## Given task 1
Please reproduce word for word the stretch of the EEA family permit thread from "## mcsim1024 (Dec" through "get for her.".
## Given task 2
Pick up the EEA family permit thread after its final line and keep writing it.

# START OF Given passage

# EEA Family Permit Reentry Without Spouse



## mcsim1024 (Dec 31, 2012)

Hi, I'm a German citizen living in the US and planning to relocate to the UK. My wife is from a non-EEA country that normally requires a visa for the UK. She is admitted to a PhD program in the UK with a full studentship starting in January. I am in the process to transfer my job to the UK and will be able to fully relocate in April. Now my question is what visa should we get for her.

We thought that we get an EEA family permit for her and travel together, say, next week. We'd rent and apartment, open a bank account, and then I would return to the US to continue my job, traveling back and forth until April. Would that be a problem?

Another issue is that she might have to travel to conferences in the meantime and would have to reenter the UK alone. I think as long as I am physically present in the UK that shouldn't be a problem. But what if I am still in the US while she is traveling? Has anyone had a similar experience? We would much appreciate any advice. Thanks.


----------



## nyclon (Apr 3, 2011)

# END OF Given passage
# START OF Listed records

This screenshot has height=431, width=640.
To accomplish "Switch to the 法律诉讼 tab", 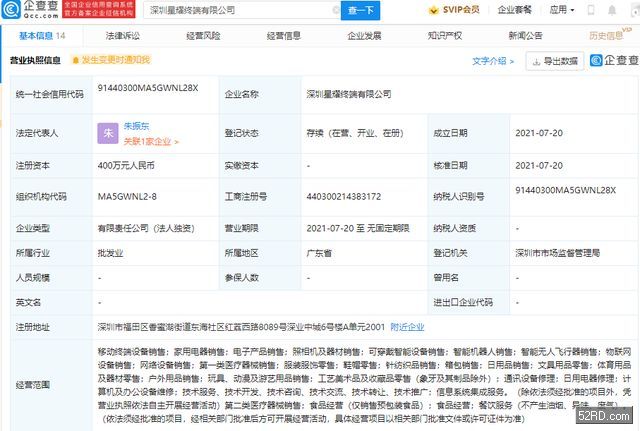I will click(x=122, y=35).
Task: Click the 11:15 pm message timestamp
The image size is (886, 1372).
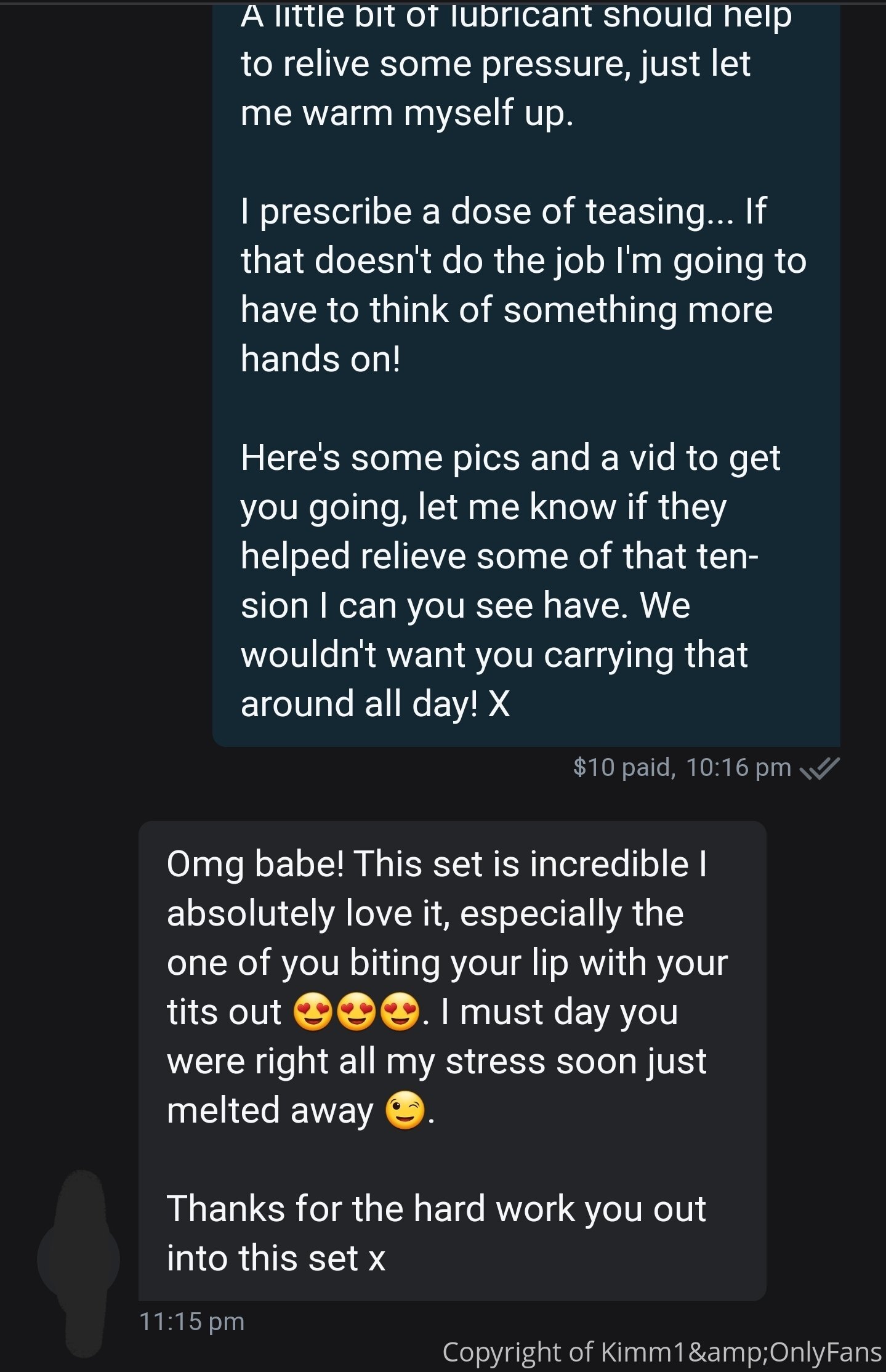Action: click(x=192, y=1322)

# END OF Listed records

## Expected answer 1
## mcsim1024 (Dec 31, 2012)

Hi, I'm a German citizen living in the US and planning to relocate to the UK. My wife is from a non-EEA country that normally requires a visa for the UK. She is admitted to a PhD program in the UK with a full studentship starting in January. I am in the process to transfer my job to the UK and will be able to fully relocate in April. Now my question is what visa should we get for her.

## Expected answer 2
mcsim1024 said:


> Hi, I'm a German citizen living in the US and planning to relocate to the UK. My wife is from a non-EEA country that normally requires a visa for the UK. She is admitted to a PhD program in the UK with a full studentship starting in January. I am in the process to transfer my job to the UK and will be able to fully relocate in April. Now my question is what visa should we get for her.


If she has been accepted to a PhD program she should have applied for a student visa.



> We thought that we get an EEA family permit for her and travel together, say, next week. We'd rent and apartment, open a bank account, and then I would return to the US to continue my job, traveling back and forth until April. Would that be a problem?


Yes, that would be a problem. If you, the EU citizen, are not living and working in the UK then she isn't eligible for an EEA family permit. In order for the spouse of an EU citizen to qualify for an EEA family permit, the EU citizen must be exercising his/her treaty rights by living and working in the UK. Until April when you are living and working in the UK, she is not eligible.



> Another issue is that she might have to travel to conferences in the meantime and would have to reenter the UK alone. I think as long as I am physically present in the UK that shouldn't be a problem. But what if I am still in the US while she is traveling? Has anyone had a similar experience? We would much appreciate any advice. Thanks.


The student visa which she is eligible for if she has been accepted into an accredited program is multi-entry.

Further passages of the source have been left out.